Between the mirror and the hardboard backing were the brittle yellowed pages of a newspaper. Checking the date, I was surprised to find that it was a British Daily Mail from July 11, 1925. Back then, John Logie Baird was tinkering with the first TV set and F. Scott Fitzgerald had just published The Great Gatsby . "Ah," I thought wistfully, falling into the trap, "another world." Not quite.

Among the adverts for liver salts, nerve tonics and baby carriages was an article titled "Tragi-comedy of Monkeyville." Monkeyville, it emerged, was Dayton, Tennessee, where John T. Scopes, a high school teacher, had been arraigned on charges of teaching evolution. Very odd. Less than a week before, I'd been listening to a woman on the news. "The last time this happened, it was in the old world and people got burnt at the stake" she protested, from the epicentre of another crisis over whether to allow the teaching of creationism in American schools. I was ready to believe her line about this being something new and alien. Countless reports give the impression the Christian lobby in the US has never been stronger. But as my paper showed, the debate about the role of biblical teaching is far from new, even on her side of the Atlantic.

Perhaps stranger was that British shock at the anachronism of the debate was as tangible in 1925 as it is in 2005. John Blunt writes "one suddenly perceives that Tennessee is a much more incredible place than New Guinea, and that America contains mysteries of outlook that make China appear simple." He articulates an uneasiness, not alien to modern-day U.K. citizens, at being closely identified with the United States but uncomfortable with some of its mores. Blunt warms to his theme: "the strange prejudices of, let us say, a Kalmuk do not astonish one, because everything about him is completely different from oneself; but the stranger prejudices of a Tennessee farmer do astonish one, just because he appears, in so many ways, to be very much like oneself."

Equally disconcerting is the American love of spectacle, the desire to turn the proceedings of a courtroom into a piece of entertainment (O.J. Simpson springs to mind).

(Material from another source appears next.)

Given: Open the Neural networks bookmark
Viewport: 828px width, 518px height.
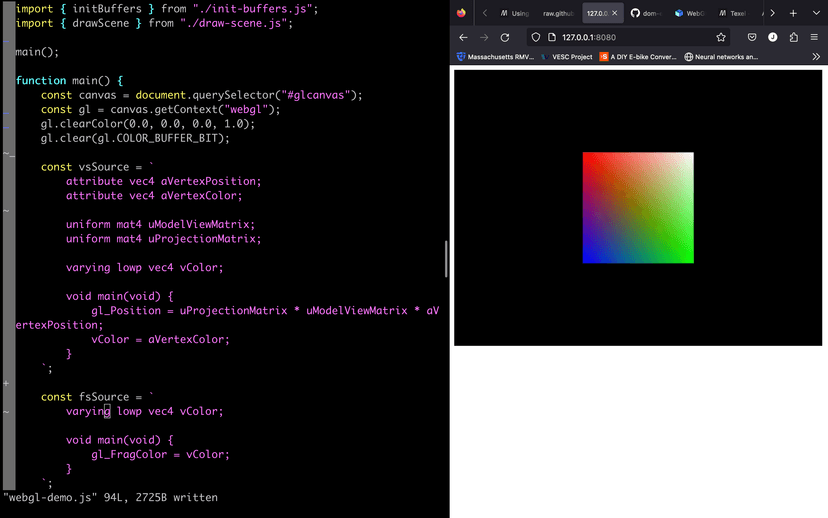Looking at the screenshot, I should 720,57.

The paper's special correspondent notes sniffily that on arrival the presiding judge stopped to allow photographs to be taken. Clearly enjoying his few moments of fame he posed again, his gavel raised, before calling the case. Blunt wonders that "the most modern business instincts appear to be mixed up with a mentality that flourished hundreds of years ago, and the dark intolerance of the Middle Ages to be mingled with a strong desire to "boost the occasion." That desire to "boost" the occasion is now so much in evidence that it passes without comment. This is one aspect of the article, at least, that would seem quaint to the modern reader.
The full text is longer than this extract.